Batch size in Dataparllel

Vincent_Zhang · December 3, 2018, 9:10am

The docs of Dataparalle said that

The batch size should be larger than the number of GPUs used.

when cooperated with dataloader, should we always set drop_last=True in case that batch size equals gpu numbers? Because in some cases, batch size < gpu works fine, but others don’t. Below is an example.

from torch.nn import DataParallel


class SimpleModel(nn.Module):
    def __init__(self):
        super(SimpleModel, self).__init__()
        self.conv = nn.Conv2d(in_channels=1024, out_channels=19, kernel_size=1)

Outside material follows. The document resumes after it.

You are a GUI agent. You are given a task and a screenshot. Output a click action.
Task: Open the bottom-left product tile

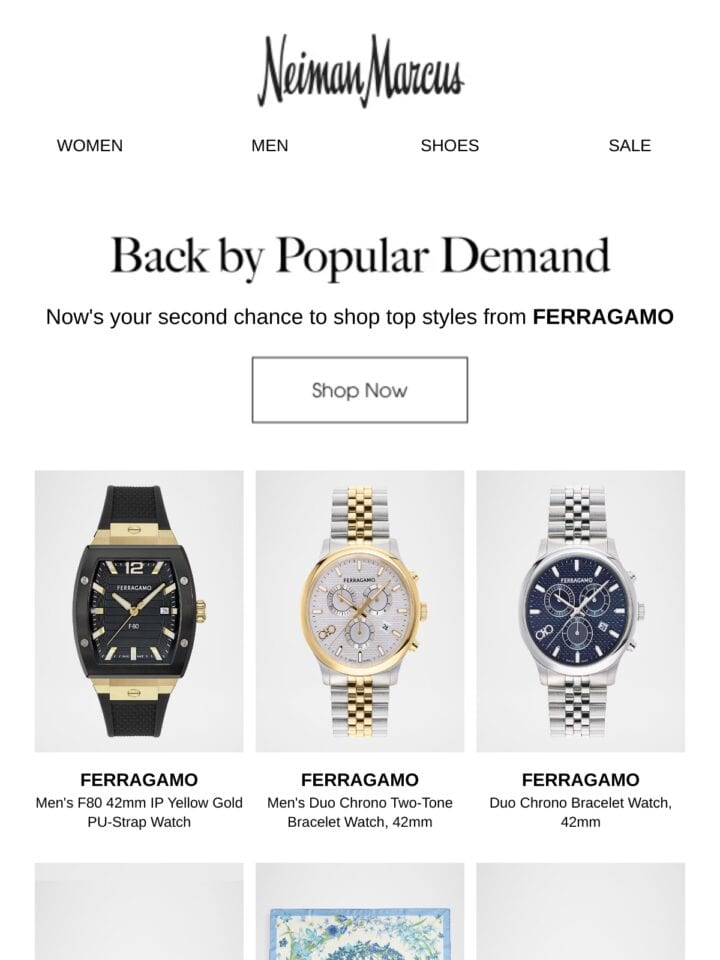(x=139, y=912)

    def forward(self, *input, **kwargs):
        return self.conv(input[0])


    my_model = SimpleModel().cuda()
    my_model = DataParallel(my_model, device_ids=[0, 1])  # use 2 gpus
    input_val = torch.ones(1, 1024, 16, 16).cuda()  # batchsize is 1, smaller than 2
    output = my_model(input_val, arbitaray_arg='test')  # this cause error in the forward() of 2ed gpu 
    output = my_model(input_val)  # this works fine
    print(output.shape)

The questions are where could I find some clue in the implementation of Dataparallel?
How should we avoid this or just set drop_last=True?

Deepali · December 4, 2018, 5:36am

drop_last=True provides uniform batch size, so I suppose there is no harm in using it.